へその緒の血液(さい帯血)を静脈に注射する手法で、アルツハイマー病の原因物質を脳内で蓄積しにくくすることに、埼玉医科大総合医療センターの森隆准教授と米国・南フロリダ大のチームが成功した。
さい帯血移植は白血病などの治療に広く使われているが、高齢社会で増加しているアルツハイマー病の治療にも有効である可能性がでてきた。成果は、米医学誌「ステム・セルズ・デベロップメント」(電子版)に掲載された。
アルツハイマー病は、脳にアミロイドベータ(Aβ)と呼ばれるたんぱく質が異常に蓄積することで神経細胞が死に、認知障害が出る病気。そのため、Aβの蓄積を抑える薬の開発が世界中で進められている。
研究チームは、生まれつきAβが蓄積しやすいマウス10匹の静脈に、2〜4週間おきに人のさい帯血細胞を10万個ずつ計8回注射した。すると、さい帯血細胞を注射しなかったマウスに比べ、脳内のAβ量は約7割減少した。
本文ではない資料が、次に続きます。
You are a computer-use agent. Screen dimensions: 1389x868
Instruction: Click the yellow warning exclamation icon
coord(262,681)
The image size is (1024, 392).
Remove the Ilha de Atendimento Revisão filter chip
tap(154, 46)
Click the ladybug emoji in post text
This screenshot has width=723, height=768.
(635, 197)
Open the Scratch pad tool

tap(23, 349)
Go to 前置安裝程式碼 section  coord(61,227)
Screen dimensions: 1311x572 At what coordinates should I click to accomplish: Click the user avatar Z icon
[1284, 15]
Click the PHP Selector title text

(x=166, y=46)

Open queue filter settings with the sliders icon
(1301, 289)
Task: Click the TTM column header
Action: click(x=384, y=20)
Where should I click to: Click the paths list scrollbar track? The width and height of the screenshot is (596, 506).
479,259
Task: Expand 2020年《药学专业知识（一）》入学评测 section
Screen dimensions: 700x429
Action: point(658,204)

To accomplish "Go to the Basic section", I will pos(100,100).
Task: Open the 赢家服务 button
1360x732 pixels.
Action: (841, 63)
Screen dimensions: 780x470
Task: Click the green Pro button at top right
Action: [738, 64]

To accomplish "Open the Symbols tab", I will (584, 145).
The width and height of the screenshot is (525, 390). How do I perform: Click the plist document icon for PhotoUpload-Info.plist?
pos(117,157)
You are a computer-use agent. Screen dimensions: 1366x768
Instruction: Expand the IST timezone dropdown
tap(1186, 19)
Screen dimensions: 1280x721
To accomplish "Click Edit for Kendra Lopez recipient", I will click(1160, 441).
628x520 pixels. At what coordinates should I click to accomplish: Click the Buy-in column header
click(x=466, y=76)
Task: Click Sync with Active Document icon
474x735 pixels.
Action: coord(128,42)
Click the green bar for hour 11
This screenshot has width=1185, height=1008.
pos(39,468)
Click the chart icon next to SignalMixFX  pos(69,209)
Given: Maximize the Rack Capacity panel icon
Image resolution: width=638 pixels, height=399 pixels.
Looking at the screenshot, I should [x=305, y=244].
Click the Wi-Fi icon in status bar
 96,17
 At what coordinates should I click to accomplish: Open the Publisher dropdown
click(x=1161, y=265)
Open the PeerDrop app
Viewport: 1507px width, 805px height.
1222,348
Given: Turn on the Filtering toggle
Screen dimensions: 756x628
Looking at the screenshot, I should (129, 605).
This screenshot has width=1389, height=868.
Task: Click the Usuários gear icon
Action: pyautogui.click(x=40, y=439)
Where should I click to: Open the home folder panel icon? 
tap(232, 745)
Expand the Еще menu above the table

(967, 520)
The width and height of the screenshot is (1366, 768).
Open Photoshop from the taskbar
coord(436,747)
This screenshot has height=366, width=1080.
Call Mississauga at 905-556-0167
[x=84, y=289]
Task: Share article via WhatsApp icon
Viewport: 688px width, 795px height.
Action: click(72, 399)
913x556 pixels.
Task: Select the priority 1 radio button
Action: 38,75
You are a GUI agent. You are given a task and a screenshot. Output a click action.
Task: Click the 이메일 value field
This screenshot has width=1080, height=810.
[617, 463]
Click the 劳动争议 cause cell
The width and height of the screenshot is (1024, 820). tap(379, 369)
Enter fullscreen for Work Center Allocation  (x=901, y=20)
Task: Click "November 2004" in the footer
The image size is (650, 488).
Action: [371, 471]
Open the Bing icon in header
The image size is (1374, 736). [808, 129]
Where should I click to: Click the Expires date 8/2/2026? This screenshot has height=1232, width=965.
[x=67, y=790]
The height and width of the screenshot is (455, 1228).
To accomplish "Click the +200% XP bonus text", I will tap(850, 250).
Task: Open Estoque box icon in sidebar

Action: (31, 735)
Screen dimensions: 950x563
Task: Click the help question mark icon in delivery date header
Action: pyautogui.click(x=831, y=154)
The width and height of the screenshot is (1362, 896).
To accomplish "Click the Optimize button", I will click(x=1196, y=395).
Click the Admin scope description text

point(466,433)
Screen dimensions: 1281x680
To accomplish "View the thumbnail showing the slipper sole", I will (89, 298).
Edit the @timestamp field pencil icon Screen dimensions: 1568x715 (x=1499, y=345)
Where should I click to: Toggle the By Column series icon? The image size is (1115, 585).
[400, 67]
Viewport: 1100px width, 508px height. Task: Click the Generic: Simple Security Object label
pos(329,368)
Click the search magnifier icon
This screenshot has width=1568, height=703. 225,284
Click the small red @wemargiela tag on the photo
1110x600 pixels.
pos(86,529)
アルツハイマー病の恐ろしいところは、なんと言っても人格が崩壊してしまう点です。本人は、発症してから病気について苦しむ、といったことはないかもしれませんけれども、自分の人格が変わってしまう、認知機能が低下してしまうということは、人生何十年も歩んできたわれわれにとっては大きなリスクとして不安になりますね。
βアミロイド沈着を、臍帯血細胞移植で防ぐことができる、そうです。もし人格が失われずにすむなら、と考えると、この実験の成功と臨床への早期応用を願わずにはいられません。